Nella parte frontale del bastione è posizionato l’ingresso (rivolto a SSE), sormontato da un grosso architrave spezzato in due, che immette in un corridoio con una grande nicchia sulla destra, sede probabilmente del simulacro di uno degli dei venerati nel sito; al termine del breve corridoio, una scala “elicoidale” ricavata nel lobo frontale destro conduce al terrazzamento sopra al bastione, un tempo probabilmente coperto e quindi con funzione di corridoio di passaggio verso le altre aree.

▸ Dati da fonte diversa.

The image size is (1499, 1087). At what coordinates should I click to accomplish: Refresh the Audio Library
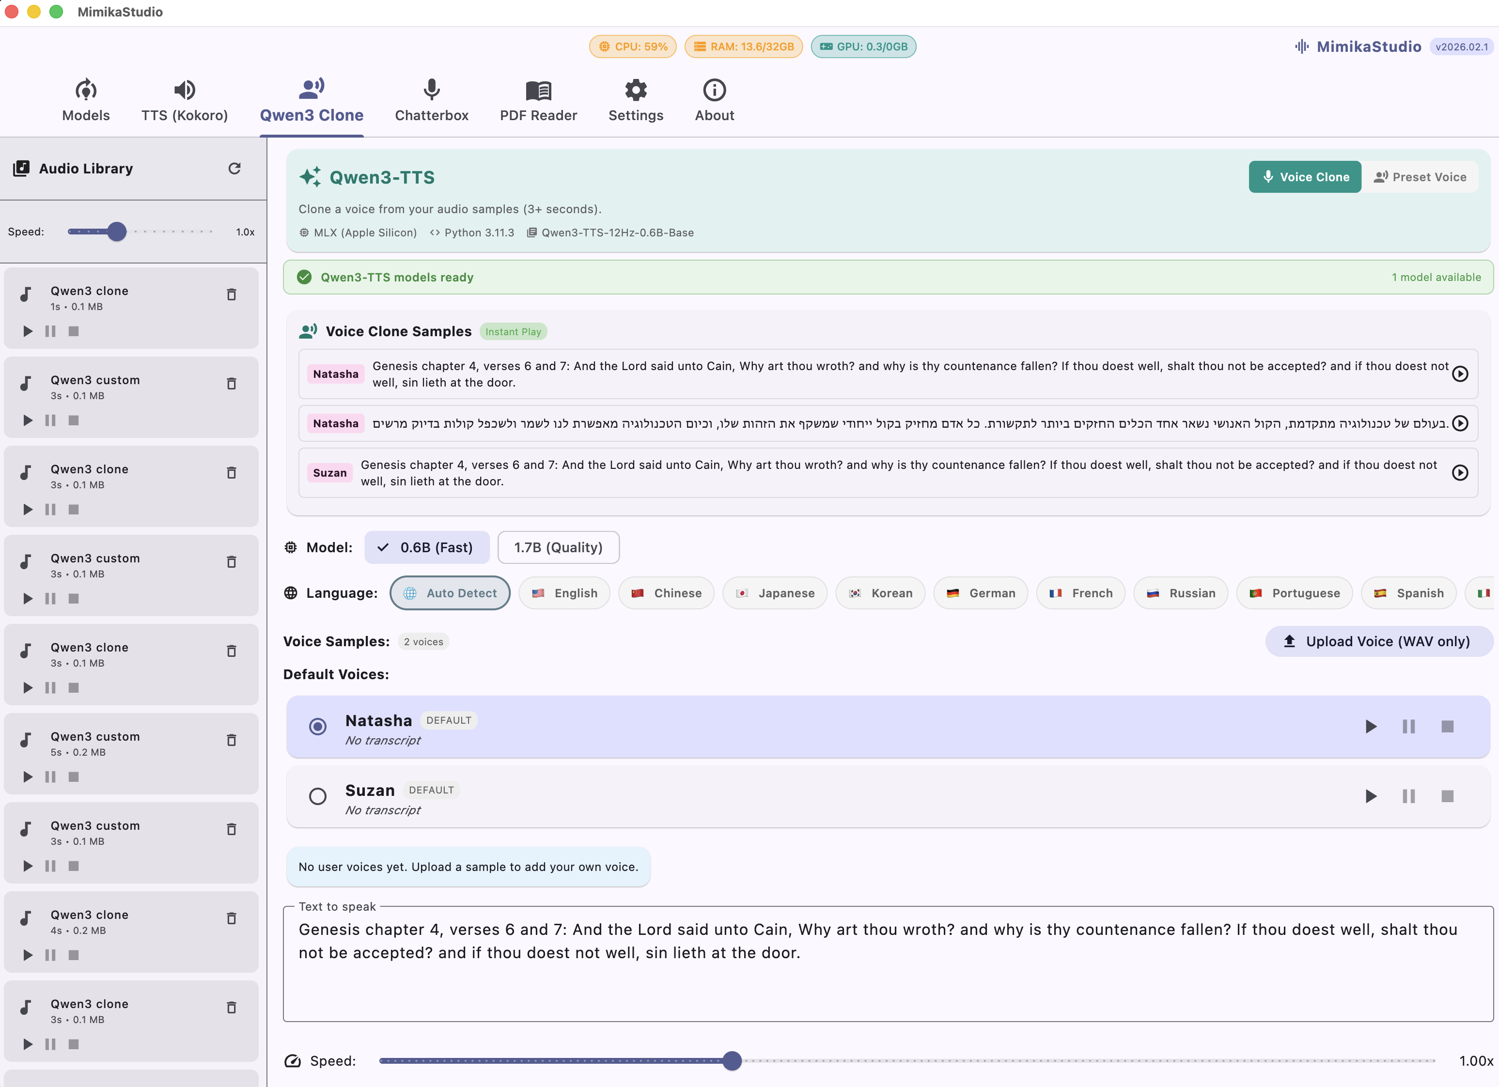(235, 169)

Infatti subito a destra parte una seconda scala (i cui gradini sono il soffitto del corridoio d’ingresso a livello terra) che raggiunge il secondo livello superiore dove è stata eretta la torre; questa non è, come solitamente accade, un elemento a se stante di grand dimensioni (mastio) al quale eventualmente si addossano altre strutture come il bastione, ma è stata eretta, in taglia minore, direttamente sui grandi roccioni affioranti che fanno parte della struttura sottostante; la torre purtroppo la torre risulta diroccata superiormente e rimane solo una parte della struttura con due ambienti.

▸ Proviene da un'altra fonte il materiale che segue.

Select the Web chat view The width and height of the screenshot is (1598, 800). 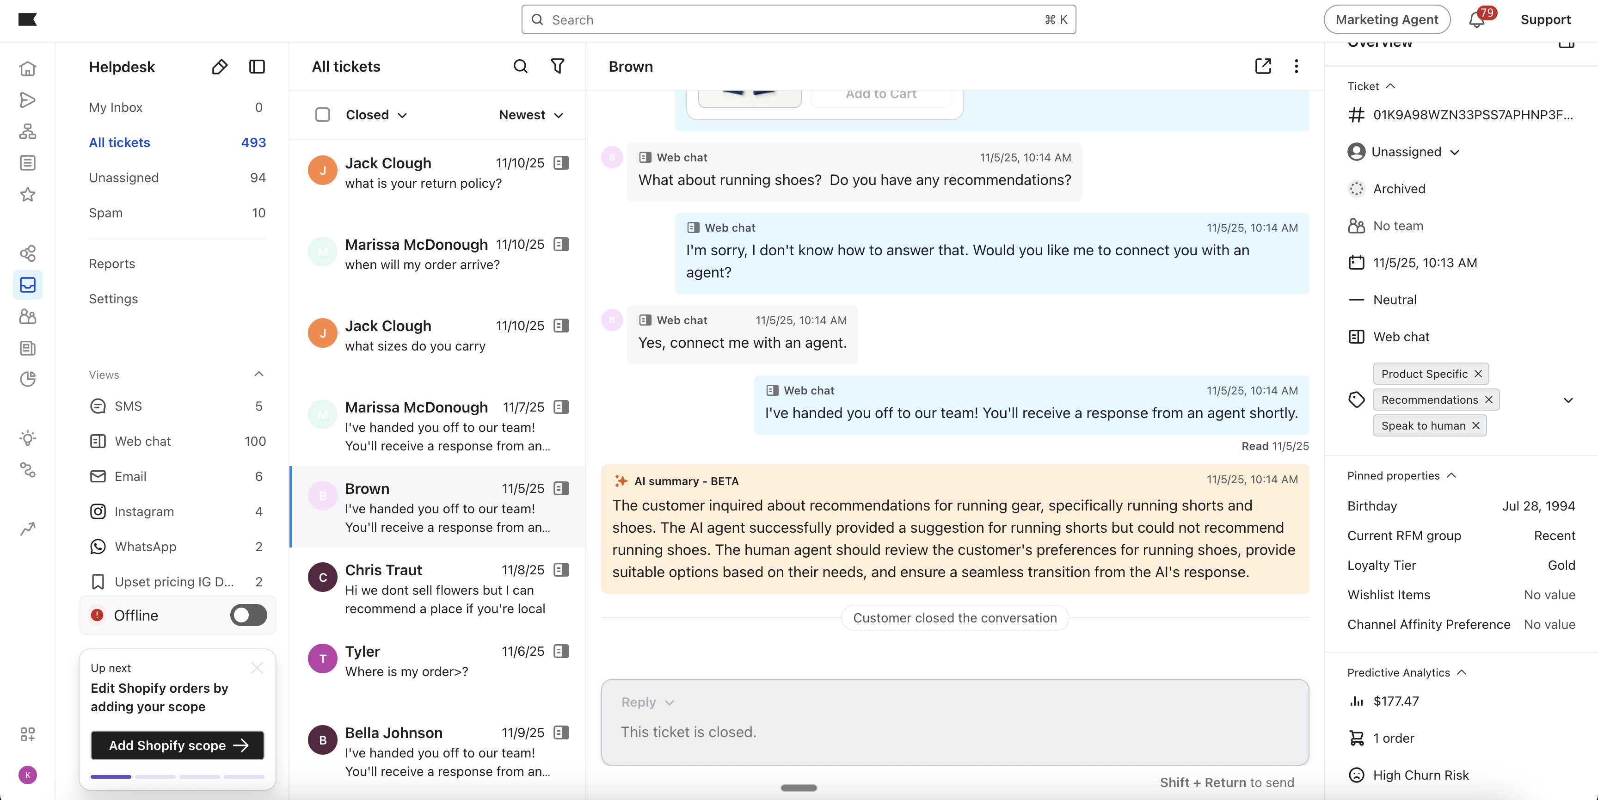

A questo livello sono presenti dei terrazzamenti (probabilmente una volta coperti, almeno parzialmente) dai quali possiamo perdere la vista sulla grande sughereta di Foresta Loelle e verso nord la serie di alture di Buddusò e Alà dei Sardi.
Tornati al corridoio del livello inferiore entriamo nel bell’ingresso con architrave accedendo al vano posto nel lobo frontale sinistro, dal quale parte una lunga e stretta scala in discesa verso un altro vano ricavato nelle mura, stretto e alto con parziale copertura a tholos.

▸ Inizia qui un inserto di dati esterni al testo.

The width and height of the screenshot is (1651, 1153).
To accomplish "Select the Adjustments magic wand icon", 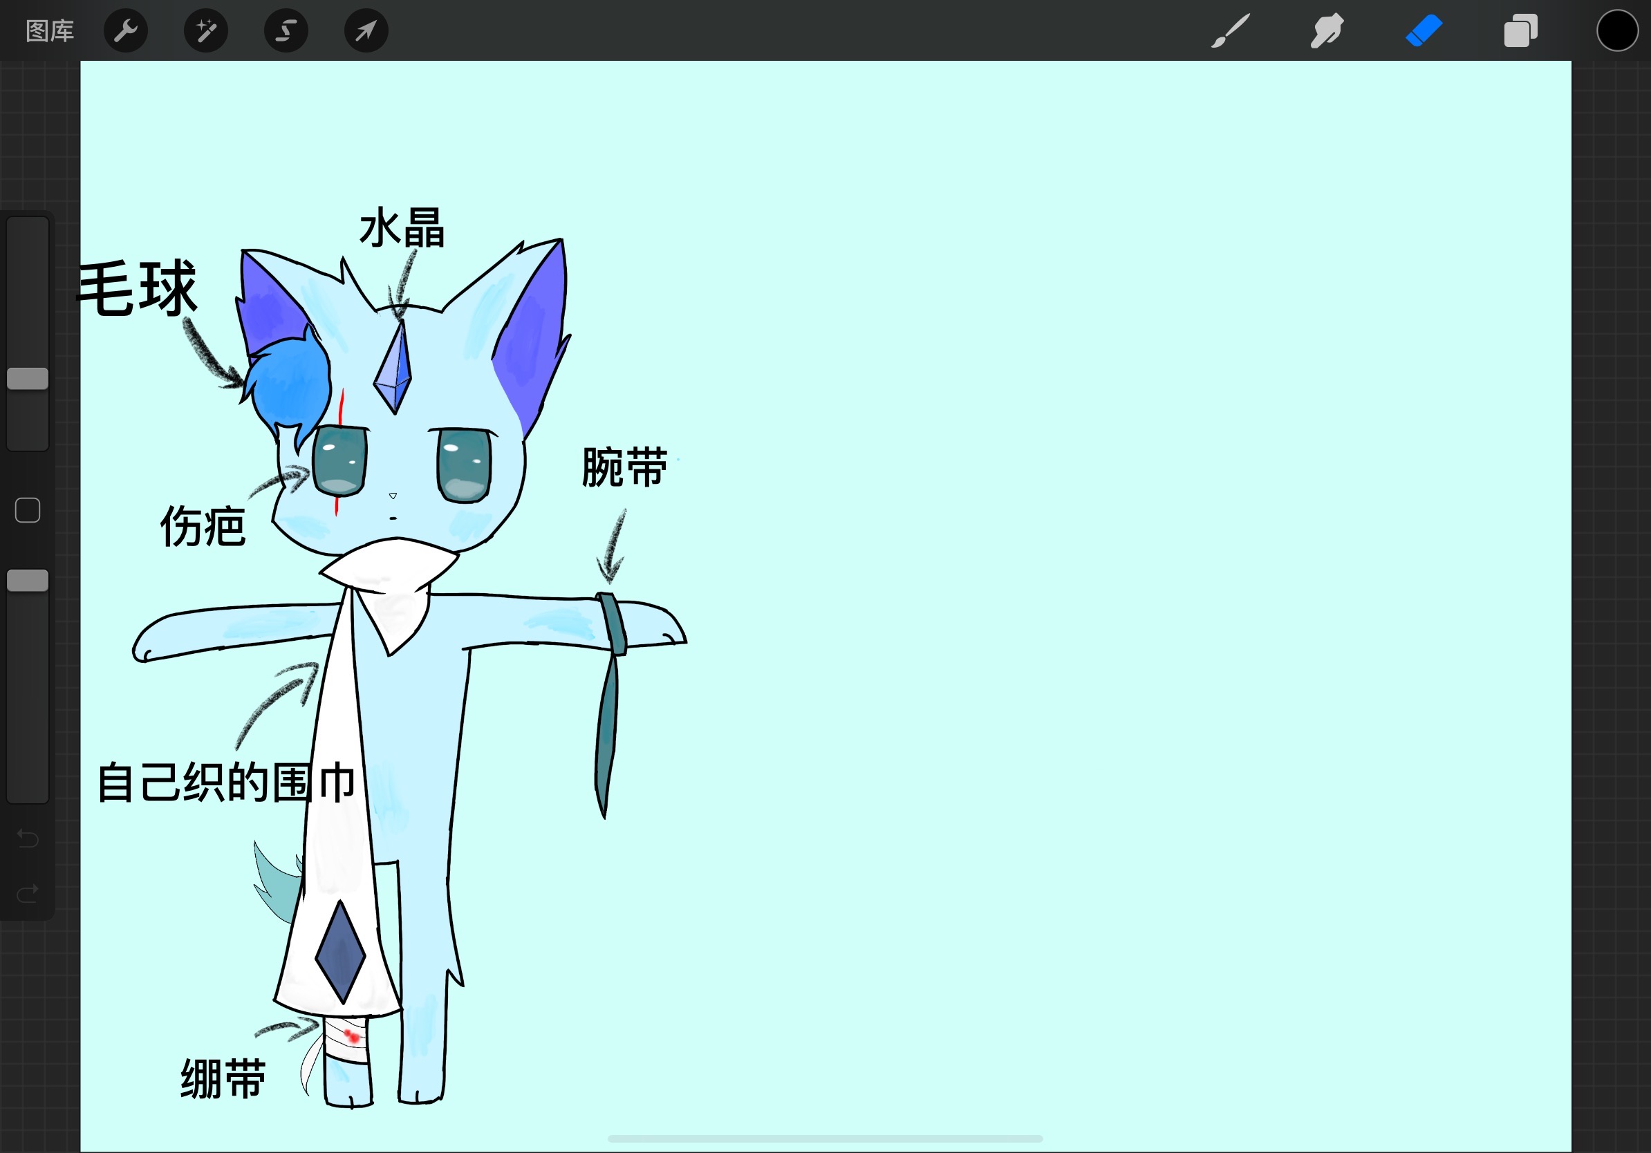I will (206, 30).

Torniamo all’esterno del Nuraghe per portarci nella parte posteriore dove possiamo vedere il fondamentale supporto e l’integrazione nella struttura dell’affioramento granitico sul quale è stato eretto il Nuraghe; dal retro, passando sul fianco destro (E), scopriamo una peculiarità del Loelle, ovvero un piccolo vano ricavato sotto il piano di calpestio del Nuraghe al quale si accede tramite un piccolo ingresso.